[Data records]
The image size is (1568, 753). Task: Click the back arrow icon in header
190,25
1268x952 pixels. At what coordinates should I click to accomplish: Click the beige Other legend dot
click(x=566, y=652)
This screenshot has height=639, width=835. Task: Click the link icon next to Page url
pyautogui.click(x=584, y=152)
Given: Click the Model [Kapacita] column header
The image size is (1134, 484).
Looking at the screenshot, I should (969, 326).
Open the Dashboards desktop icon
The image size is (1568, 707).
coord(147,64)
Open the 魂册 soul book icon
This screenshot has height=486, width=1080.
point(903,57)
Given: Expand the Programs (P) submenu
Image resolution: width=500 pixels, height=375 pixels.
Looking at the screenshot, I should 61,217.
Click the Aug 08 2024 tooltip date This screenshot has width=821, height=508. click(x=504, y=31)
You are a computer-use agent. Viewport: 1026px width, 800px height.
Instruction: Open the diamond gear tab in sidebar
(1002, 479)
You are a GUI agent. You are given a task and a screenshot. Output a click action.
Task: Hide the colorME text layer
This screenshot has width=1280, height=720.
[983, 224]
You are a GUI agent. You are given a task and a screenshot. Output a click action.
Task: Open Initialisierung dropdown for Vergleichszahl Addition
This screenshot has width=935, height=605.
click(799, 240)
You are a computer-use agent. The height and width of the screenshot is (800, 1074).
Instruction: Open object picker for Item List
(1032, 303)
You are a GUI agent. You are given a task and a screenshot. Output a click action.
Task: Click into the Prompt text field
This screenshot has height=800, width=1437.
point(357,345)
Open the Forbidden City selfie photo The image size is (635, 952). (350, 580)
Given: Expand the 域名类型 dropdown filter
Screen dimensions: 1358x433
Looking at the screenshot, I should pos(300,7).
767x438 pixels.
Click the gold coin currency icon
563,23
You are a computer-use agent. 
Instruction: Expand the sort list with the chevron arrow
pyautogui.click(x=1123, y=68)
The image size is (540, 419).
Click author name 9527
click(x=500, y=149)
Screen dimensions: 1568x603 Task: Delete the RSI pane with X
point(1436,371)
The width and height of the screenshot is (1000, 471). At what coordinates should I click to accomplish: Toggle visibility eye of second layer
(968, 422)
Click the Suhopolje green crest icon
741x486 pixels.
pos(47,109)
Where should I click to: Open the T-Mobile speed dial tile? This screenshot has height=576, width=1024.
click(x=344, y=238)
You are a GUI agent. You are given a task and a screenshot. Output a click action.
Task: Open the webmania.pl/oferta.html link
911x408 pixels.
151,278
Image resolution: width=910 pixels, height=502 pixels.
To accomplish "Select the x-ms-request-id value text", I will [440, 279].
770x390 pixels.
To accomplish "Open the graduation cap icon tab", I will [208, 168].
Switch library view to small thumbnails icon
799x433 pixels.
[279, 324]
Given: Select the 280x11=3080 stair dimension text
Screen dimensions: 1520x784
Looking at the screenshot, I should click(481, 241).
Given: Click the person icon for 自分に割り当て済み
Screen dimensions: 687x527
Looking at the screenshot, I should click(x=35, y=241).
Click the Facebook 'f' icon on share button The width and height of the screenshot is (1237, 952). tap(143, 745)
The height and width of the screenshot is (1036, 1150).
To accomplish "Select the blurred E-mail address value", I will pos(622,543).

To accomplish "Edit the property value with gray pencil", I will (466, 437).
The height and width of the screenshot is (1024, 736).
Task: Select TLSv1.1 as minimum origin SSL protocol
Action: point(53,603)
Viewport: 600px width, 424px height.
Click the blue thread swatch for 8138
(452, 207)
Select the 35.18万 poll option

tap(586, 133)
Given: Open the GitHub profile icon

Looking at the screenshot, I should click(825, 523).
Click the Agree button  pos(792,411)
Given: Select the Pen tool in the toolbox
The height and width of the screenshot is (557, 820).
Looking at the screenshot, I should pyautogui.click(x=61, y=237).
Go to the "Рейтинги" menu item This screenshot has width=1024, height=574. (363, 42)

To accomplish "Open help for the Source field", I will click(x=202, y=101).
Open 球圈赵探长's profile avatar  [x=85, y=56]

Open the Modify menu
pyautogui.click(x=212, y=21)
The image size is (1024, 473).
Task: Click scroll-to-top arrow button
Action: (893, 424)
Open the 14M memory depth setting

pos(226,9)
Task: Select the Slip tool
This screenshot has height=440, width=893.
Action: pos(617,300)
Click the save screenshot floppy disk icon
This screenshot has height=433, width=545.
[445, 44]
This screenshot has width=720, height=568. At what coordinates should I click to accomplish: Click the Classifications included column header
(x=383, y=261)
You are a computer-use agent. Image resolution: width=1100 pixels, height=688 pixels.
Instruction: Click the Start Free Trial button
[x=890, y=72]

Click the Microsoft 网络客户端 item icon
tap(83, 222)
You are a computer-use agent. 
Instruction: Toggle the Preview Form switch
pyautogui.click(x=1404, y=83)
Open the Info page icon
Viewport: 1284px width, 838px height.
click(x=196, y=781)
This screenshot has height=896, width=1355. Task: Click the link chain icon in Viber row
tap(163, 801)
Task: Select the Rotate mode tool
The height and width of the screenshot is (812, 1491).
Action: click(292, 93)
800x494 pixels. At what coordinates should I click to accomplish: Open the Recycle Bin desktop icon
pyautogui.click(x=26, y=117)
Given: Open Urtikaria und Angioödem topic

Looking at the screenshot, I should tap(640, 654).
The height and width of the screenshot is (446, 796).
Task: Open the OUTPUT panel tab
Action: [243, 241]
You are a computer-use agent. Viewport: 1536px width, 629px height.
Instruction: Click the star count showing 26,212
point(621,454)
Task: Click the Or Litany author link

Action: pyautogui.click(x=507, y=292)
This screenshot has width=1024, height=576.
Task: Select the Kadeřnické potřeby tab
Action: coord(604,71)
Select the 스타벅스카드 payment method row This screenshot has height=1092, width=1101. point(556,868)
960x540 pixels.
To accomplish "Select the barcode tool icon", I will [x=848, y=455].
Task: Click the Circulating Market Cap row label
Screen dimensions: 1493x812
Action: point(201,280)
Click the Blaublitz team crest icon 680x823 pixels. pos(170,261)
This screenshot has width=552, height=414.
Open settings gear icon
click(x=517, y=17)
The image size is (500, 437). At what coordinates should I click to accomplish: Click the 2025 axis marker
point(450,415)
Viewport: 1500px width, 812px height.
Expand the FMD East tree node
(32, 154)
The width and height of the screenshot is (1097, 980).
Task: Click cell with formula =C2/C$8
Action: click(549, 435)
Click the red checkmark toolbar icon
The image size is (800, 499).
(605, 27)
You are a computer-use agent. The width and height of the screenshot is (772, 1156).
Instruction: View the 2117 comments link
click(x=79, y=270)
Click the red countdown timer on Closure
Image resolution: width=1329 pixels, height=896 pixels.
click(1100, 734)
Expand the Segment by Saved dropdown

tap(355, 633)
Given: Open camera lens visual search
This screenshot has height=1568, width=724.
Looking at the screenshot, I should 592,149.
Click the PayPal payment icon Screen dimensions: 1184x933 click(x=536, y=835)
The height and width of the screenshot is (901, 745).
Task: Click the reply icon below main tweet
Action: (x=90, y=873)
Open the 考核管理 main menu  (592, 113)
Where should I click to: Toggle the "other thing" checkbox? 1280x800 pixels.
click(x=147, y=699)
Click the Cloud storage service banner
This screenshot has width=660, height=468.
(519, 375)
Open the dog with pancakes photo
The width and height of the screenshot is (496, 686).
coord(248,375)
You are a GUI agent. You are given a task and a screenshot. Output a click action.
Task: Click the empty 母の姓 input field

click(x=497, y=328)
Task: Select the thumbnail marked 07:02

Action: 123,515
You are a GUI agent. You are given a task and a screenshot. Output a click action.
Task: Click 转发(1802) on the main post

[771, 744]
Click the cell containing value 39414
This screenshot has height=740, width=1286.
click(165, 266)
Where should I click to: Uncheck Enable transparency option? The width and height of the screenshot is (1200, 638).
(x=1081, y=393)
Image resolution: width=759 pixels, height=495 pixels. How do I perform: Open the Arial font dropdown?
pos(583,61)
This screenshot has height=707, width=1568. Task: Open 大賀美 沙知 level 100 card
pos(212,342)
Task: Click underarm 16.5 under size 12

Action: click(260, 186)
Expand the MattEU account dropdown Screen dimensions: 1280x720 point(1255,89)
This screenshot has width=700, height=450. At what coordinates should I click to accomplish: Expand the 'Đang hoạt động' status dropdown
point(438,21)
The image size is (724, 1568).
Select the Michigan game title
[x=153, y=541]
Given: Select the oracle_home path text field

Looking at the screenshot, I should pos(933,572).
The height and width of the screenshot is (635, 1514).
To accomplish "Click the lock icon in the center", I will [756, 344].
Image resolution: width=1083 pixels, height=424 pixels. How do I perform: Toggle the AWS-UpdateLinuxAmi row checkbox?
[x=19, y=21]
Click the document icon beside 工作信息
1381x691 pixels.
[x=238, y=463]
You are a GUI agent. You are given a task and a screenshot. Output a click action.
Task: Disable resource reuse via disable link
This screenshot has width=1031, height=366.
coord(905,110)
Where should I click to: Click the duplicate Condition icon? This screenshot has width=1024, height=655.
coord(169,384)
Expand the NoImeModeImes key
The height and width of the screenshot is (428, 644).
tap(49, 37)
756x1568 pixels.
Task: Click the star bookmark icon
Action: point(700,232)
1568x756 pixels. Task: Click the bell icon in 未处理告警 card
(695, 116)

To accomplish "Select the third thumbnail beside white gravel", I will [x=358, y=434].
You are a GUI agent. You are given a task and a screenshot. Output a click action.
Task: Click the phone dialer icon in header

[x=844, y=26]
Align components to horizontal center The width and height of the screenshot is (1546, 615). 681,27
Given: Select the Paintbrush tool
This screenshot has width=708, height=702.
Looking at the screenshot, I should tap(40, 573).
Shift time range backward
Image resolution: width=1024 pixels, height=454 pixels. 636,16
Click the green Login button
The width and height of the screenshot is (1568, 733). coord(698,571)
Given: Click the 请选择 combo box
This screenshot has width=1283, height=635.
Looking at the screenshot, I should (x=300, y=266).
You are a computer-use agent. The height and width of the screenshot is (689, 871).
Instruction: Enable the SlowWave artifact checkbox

**ACTIVITY:** Copy out each line of the data where the string "center" appears.

**YOUR RESPONSE:**
To accomplish "Click the lock icon in the center", I will [756, 344].
Align components to horizontal center The width and height of the screenshot is (1546, 615). 681,27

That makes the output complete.